When I entered residency, neuroscience was primitive and psychotherapy was the most widely recognized form of psychiatric treatment. I saw a stunning change beginning in 1954 when chlorpromazine brought chronic schizophrenic patients into remission by the thousands. This was the beginning of the psychopharmacology revolution that changed how we think about and treat patients with mental illnesses. Drugs have become so important that there’s a tendency to forget about psychotherapy, which is a big mistake.

In less than half a century, neuroscientists have discovered most of what is now known about the brain. Fifty years ago, acetylcholine was the only known neurotransmitter in the brain. Now we know of numerous transmitters and receptors and how various drugs affect them.

The application of psychopharmacology has its good and bad sides. On the positive side, it has led to better drugs and better treatment, but all too frequently drugs are the only treatment patients get. Worse yet is the fact that psychiatrists doing "med checks" seldom have enough time with their patients to prescribe wisely. Still worse, those prescribing the drugs are most often untrained in psychiatry. Throughout my career, it has been the psychiatrist's role to integrate physical and mental care, psychotherapy and pharmacology. Thanks to managed care, the psychiatrist is now supposed to be no more than a pill pusher. That model is a major cause of medical errors and rising costs.
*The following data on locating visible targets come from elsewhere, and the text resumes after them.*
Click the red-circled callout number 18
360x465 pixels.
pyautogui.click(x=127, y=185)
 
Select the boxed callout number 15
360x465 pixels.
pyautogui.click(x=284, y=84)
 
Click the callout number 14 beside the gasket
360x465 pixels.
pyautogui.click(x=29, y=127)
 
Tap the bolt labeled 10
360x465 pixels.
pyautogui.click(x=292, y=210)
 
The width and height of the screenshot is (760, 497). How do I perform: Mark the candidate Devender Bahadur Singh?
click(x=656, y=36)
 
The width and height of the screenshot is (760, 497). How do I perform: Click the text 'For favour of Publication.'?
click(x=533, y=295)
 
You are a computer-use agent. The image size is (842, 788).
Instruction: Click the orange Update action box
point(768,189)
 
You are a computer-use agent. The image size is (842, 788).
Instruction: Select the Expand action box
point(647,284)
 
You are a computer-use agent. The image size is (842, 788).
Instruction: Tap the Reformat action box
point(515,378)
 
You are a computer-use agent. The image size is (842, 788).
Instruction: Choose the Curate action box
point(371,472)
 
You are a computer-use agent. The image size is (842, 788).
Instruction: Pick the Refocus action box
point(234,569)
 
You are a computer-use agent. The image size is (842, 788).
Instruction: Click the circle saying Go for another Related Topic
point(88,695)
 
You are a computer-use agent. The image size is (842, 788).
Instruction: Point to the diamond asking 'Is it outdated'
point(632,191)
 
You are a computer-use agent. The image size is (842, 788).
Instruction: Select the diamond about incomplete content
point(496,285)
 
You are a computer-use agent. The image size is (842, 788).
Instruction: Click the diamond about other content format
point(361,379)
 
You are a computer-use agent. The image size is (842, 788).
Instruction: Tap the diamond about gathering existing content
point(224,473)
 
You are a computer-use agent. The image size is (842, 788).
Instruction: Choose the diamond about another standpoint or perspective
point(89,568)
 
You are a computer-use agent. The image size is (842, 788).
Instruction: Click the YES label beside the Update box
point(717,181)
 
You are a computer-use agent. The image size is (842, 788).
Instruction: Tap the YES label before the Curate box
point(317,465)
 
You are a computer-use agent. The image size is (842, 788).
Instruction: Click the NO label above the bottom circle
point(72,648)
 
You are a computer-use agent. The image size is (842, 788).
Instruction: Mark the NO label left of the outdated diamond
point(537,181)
I’m told that up to 80% of patients admitted to inpatient psychiatric services in Baltimore have problems with illicit drugs and/or alcohol in addition to their psychiatric diagnoses. They are usually put on prescription drugs and are back on the street within a few days, with no treatment for chemical dependency. This is partly due to the Medicaid reimbursement system, which splits treatment for diagnoses of chemical dependency and mental illness and doesn’t pay enough for either.

Science and technology grow exponentially, but human wisdom grows little, if at all and old wisdom is often forgotten. A well known consequence is that discoveries in science and technology are often put to wrong or even harmful uses. Dynamite is an example of a discovery being put to unintended uses. It was invented by Alfred Nobel for use in construction projects. An ardent pacifist, Nobel thought his invention would put an end to war by making it so horrible that no one would want to engage in it. Of course he was disappointed. The scientists who created the foundations of modern psychopharmacology must be equally disappointed by the misuse of their discoveries.

In the 1960s, LSD guru Timothy Leary and many of his hippie followers shared a belief that all human problems can be solved by recklessly taking drugs. Their slogan, Better Living Through Chemistry, was borrowed from the chemical giant DuPont, a maker of dynamite. Often, the drugs Leary promoted turned out to be dynamite for those who used them.

Over time, diverse streams have ways of merging to produce unexpected consequences. Take the sixties drug culture, blend it with the pharmaceutical industry’s need for constantly expanding markets and profits, add managed care’s voracious drive to profit by quick fixes for complicated psychiatric illnesses. Stir the pot and Presto! Psychotropic drugs are a cure for all life’s problems.

We hoped we would leave the world in better condition than we found it, but I’ve begun to feel pessimistic. I wonder if there’s a pill for that.

Doctor Klee is a Life Fellow Emeritus of the American College of Neuropsychopharmacology.